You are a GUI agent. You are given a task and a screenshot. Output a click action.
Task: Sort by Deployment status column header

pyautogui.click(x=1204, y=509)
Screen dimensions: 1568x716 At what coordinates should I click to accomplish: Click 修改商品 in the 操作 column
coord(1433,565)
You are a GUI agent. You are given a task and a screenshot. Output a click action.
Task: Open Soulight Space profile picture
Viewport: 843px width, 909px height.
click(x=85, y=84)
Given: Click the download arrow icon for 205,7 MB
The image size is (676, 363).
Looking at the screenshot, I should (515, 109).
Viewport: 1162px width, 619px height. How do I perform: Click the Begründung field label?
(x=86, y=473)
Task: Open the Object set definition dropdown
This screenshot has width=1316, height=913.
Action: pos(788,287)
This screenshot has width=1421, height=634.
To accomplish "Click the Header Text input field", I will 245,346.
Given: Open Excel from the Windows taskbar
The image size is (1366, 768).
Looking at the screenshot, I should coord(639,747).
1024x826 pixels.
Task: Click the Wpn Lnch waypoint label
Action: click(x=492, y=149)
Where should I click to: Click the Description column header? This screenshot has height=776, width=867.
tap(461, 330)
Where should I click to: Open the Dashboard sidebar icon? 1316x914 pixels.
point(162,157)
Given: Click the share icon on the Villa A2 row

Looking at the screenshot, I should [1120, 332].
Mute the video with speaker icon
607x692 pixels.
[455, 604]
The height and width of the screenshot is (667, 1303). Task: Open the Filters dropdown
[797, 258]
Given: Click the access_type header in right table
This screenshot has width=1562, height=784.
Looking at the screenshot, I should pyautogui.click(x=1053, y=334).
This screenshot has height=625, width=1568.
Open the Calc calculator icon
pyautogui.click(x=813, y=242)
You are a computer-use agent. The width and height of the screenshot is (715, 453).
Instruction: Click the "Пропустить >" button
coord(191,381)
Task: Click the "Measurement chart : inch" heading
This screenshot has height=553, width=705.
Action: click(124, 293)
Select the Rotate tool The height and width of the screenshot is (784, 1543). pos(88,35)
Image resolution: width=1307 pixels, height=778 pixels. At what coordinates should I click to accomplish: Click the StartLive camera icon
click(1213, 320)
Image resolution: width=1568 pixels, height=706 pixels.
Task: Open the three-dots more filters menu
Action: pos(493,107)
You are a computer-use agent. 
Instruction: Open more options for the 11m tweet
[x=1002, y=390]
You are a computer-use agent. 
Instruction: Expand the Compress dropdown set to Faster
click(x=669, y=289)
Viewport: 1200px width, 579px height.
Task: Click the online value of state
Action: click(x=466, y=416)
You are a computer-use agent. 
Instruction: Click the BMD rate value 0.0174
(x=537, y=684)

········

The exercise:
Copy every line of the rows above exactly, from the very start down through the line containing "Action: click(x=492, y=149)", including that line.

Output of the task:
You are a GUI agent. You are given a task and a screenshot. Output a click action.
Task: Sort by Deployment status column header

pyautogui.click(x=1204, y=509)
Screen dimensions: 1568x716 At what coordinates should I click to accomplish: Click 修改商品 in the 操作 column
coord(1433,565)
You are a GUI agent. You are given a task and a screenshot. Output a click action.
Task: Open Soulight Space profile picture
Viewport: 843px width, 909px height.
click(x=85, y=84)
Given: Click the download arrow icon for 205,7 MB
The image size is (676, 363).
Looking at the screenshot, I should (515, 109).
Viewport: 1162px width, 619px height. How do I perform: Click the Begründung field label?
(x=86, y=473)
Task: Open the Object set definition dropdown
This screenshot has width=1316, height=913.
Action: pos(788,287)
This screenshot has width=1421, height=634.
To accomplish "Click the Header Text input field", I will 245,346.
Given: Open Excel from the Windows taskbar
The image size is (1366, 768).
Looking at the screenshot, I should coord(639,747).
1024x826 pixels.
Task: Click the Wpn Lnch waypoint label
Action: click(x=492, y=149)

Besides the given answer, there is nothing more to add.